§ **Exercise instructions**:
Write out, word for word, the line that contains "You are a computer-use" and each line after it down to the last line of the data below. Include nothing more.

§ **Extracted records**:
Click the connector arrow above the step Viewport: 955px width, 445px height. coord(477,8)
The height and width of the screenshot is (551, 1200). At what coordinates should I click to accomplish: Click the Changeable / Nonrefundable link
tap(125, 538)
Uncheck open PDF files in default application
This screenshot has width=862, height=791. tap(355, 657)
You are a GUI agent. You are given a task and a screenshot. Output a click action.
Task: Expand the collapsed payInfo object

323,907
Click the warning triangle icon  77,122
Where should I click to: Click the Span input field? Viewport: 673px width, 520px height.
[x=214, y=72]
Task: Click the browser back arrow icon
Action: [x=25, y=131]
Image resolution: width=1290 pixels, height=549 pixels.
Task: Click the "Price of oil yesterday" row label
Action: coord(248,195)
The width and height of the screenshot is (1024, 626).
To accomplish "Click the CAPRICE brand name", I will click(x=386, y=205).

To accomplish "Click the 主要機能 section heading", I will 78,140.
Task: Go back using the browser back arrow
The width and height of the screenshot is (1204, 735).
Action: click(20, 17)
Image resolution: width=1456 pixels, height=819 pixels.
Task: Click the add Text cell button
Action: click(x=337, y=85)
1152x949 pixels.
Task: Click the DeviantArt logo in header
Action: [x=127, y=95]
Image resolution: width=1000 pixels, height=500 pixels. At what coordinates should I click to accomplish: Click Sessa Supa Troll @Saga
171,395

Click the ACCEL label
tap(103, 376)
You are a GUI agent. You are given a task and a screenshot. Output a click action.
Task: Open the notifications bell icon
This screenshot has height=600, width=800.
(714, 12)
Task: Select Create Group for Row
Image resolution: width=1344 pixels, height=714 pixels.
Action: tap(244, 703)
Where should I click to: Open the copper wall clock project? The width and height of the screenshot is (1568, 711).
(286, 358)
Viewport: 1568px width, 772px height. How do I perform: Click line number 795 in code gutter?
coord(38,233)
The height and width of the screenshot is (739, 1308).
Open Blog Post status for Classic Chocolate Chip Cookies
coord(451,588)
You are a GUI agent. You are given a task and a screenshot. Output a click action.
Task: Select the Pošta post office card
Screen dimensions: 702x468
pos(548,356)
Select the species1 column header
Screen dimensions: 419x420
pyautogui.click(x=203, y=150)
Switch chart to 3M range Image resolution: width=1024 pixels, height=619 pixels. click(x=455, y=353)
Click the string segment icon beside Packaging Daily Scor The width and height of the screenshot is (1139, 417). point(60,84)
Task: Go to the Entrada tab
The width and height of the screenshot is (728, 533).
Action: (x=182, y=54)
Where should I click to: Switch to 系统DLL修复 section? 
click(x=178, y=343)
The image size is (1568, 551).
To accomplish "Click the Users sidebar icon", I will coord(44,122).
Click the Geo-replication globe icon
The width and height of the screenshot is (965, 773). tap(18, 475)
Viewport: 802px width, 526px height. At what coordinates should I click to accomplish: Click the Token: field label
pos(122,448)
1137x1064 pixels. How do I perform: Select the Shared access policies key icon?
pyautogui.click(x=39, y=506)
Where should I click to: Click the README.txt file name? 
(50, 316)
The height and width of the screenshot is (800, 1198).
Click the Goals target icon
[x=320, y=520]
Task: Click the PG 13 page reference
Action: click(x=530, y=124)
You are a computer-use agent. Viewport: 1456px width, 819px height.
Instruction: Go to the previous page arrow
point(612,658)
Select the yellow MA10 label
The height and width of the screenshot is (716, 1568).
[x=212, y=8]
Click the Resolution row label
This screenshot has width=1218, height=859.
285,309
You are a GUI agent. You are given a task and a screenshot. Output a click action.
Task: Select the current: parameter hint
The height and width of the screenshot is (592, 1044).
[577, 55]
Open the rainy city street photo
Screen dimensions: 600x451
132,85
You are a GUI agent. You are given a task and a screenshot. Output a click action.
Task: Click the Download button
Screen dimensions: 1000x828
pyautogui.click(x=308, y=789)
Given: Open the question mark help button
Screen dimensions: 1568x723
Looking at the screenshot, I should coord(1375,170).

§ **Output of the exercise**:
You are a computer-use agent. Viewport: 1456px width, 819px height.
Instruction: Go to the previous page arrow
point(612,658)
Select the yellow MA10 label
The height and width of the screenshot is (716, 1568).
[x=212, y=8]
Click the Resolution row label
This screenshot has width=1218, height=859.
285,309
You are a GUI agent. You are given a task and a screenshot. Output a click action.
Task: Select the current: parameter hint
The height and width of the screenshot is (592, 1044).
[577, 55]
Open the rainy city street photo
Screen dimensions: 600x451
132,85
You are a GUI agent. You are given a task and a screenshot. Output a click action.
Task: Click the Download button
Screen dimensions: 1000x828
pyautogui.click(x=308, y=789)
Given: Open the question mark help button
Screen dimensions: 1568x723
Looking at the screenshot, I should coord(1375,170).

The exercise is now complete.